Homework2: Compute Histogram

Homework 2: Compute Histogram

In this homework, you will compute the histogram for employee's salaries from the employee table in DB2 sample database (employee table). If you want to create the table by yourself, you need to create a table employee with this schema and load the sample data into the database first.  You can find examples on stored procedures and JDBC.

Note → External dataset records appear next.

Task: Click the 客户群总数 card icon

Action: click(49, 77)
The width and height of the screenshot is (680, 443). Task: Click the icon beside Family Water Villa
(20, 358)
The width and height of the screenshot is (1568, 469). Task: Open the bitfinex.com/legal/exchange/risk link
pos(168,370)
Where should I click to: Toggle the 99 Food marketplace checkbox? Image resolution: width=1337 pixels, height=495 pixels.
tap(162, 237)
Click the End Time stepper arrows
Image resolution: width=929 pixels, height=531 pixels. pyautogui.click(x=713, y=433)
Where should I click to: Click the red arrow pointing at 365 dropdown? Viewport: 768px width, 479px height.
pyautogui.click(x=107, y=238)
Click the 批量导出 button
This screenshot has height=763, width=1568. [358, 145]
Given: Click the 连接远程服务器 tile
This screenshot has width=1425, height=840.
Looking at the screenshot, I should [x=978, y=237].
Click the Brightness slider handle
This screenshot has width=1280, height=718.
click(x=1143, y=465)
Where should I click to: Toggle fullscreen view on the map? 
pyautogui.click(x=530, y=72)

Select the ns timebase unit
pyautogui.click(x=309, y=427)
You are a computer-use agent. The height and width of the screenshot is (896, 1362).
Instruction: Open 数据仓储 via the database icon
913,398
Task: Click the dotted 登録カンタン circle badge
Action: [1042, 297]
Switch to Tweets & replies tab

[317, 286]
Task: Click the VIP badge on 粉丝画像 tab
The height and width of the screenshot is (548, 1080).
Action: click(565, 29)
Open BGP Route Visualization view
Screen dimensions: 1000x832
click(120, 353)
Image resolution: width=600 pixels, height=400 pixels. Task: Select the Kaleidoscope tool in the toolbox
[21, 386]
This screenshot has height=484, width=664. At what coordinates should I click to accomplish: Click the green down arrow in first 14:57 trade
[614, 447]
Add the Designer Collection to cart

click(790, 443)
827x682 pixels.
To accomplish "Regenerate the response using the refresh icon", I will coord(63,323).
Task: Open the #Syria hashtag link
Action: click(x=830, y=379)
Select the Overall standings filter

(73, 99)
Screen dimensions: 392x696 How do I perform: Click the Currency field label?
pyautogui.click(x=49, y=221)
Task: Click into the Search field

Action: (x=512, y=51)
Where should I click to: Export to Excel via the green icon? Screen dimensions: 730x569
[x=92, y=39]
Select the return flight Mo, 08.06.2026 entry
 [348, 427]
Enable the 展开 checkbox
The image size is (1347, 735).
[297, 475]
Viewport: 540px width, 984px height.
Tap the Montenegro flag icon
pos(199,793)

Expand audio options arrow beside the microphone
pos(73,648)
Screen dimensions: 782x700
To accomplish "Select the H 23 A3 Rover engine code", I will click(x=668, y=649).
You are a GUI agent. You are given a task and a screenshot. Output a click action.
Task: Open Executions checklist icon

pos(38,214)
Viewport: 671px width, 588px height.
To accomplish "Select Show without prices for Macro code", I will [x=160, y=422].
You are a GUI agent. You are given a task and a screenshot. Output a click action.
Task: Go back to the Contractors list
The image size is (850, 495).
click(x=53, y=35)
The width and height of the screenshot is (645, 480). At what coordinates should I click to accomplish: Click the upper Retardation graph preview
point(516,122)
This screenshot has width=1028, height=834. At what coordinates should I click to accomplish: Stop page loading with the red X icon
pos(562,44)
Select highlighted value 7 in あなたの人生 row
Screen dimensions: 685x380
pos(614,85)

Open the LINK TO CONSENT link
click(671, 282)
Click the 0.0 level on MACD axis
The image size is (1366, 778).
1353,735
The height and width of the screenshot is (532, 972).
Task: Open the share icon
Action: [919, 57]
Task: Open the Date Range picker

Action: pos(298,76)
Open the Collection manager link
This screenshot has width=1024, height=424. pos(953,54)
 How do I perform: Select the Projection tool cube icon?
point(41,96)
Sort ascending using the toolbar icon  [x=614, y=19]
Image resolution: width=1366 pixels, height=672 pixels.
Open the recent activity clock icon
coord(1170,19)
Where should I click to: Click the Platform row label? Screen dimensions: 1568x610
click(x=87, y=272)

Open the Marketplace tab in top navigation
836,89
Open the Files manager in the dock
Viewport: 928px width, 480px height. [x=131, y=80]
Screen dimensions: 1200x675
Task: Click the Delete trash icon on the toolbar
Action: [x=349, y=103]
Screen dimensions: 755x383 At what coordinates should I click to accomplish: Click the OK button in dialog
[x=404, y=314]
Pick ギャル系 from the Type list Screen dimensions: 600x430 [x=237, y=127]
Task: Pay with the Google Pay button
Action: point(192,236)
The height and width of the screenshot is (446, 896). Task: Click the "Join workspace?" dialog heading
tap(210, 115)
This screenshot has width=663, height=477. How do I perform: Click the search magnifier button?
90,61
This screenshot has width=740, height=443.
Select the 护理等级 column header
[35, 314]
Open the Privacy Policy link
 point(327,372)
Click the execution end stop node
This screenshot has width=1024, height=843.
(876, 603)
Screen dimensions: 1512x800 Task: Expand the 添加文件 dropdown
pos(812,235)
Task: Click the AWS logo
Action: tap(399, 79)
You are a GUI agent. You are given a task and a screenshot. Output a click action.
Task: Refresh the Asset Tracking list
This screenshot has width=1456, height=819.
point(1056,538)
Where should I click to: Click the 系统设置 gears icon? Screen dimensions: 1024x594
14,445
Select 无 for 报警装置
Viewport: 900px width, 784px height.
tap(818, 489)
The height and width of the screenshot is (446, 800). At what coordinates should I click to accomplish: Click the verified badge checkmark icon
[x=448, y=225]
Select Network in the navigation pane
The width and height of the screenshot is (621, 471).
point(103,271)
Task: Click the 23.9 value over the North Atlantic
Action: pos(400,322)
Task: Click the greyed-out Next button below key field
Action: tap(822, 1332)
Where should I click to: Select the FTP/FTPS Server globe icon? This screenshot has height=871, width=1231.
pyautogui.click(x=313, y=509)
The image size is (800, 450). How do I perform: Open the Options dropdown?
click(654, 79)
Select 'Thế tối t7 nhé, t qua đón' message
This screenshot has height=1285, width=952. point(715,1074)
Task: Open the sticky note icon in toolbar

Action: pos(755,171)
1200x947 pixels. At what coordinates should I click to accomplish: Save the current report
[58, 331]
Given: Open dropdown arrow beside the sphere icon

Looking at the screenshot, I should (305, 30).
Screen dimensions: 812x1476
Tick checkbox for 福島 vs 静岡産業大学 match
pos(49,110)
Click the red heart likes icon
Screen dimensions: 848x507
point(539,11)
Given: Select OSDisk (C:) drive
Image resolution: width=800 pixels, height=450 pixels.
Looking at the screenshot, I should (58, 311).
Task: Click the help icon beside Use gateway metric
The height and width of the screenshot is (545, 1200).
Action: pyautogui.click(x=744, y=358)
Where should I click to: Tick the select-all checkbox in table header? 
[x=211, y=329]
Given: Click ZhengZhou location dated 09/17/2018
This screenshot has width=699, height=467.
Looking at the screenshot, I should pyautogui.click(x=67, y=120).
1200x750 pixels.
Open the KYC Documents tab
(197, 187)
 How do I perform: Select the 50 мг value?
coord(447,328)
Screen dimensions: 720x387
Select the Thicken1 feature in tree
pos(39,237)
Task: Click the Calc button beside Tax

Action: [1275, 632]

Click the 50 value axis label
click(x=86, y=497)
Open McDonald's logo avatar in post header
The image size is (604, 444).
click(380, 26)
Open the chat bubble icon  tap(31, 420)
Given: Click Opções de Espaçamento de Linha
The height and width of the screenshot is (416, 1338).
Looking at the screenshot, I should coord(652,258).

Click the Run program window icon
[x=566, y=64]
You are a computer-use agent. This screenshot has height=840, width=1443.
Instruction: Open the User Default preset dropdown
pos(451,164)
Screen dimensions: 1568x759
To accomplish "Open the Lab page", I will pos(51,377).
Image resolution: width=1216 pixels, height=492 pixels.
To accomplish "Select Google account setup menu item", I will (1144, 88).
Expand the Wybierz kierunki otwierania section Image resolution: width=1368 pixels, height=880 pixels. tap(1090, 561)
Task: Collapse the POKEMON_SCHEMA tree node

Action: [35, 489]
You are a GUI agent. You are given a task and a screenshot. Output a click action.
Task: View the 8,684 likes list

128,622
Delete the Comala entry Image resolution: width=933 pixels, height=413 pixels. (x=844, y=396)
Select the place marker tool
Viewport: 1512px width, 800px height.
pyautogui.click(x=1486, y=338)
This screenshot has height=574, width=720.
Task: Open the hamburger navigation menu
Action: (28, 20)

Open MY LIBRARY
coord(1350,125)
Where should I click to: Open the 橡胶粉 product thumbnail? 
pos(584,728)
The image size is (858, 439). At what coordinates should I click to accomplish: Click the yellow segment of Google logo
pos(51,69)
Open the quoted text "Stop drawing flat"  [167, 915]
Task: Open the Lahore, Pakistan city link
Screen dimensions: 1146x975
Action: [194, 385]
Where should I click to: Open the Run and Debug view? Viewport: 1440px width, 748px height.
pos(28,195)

A histogram is the probability distribution of a continuous variable, represented by frequencies of the variables falling into a bin. In this homework, your histogram program takes an initial value (inclusive), an end value (exclusive), and the number of bins, e.g., histogram(start, end, number), and it returns a set of bins with bin number, frequency, bin's start value, and bin's end value, i.e., (binnum, frequency, binstart, binend). For example:

binnum frequency binstart binend

1       2        35000 40000

2       3        40000 45000

Q1 (5 points). You will write a stored procedure in SQL/PL (gen_salary_histogram.sql) to implement it. Please consider performance in your implementation. For example, multiple queries on the same table will involve multiple scans, and could lead to slow performance. 

When the stored procedure is called, the histogram is returned and stored in a predefined table. Alternatively, you can return the result as an array. Refer to "Array support in SQL procedures".

To test your code, please use lower bound 30,000, upper bound 170,000, and interval 20,000 to generate a sample result.  

e.g., run the query "call gen_salary_histogram(30000, 170000, 7)"

Q2 (5 points). Implement the same function with a JDBC program SalaryHistogram (not a java stored procedure), with three parameters as arguments (binnum, frequency, binstart, binend), in addition to dbname, login, password. Again, you should consider only querying the table once to generate the result to maximize performance. No built-in aggregation function is allowed.  

Homework 2 Submission (10 points)

Please zip your SQL code gen_salary_histogram.sql,  sample result (result.txt), and SalaryHistogram.java, and a readme file on how to run your program.

Please go to brightspace, and submit it under homework 2.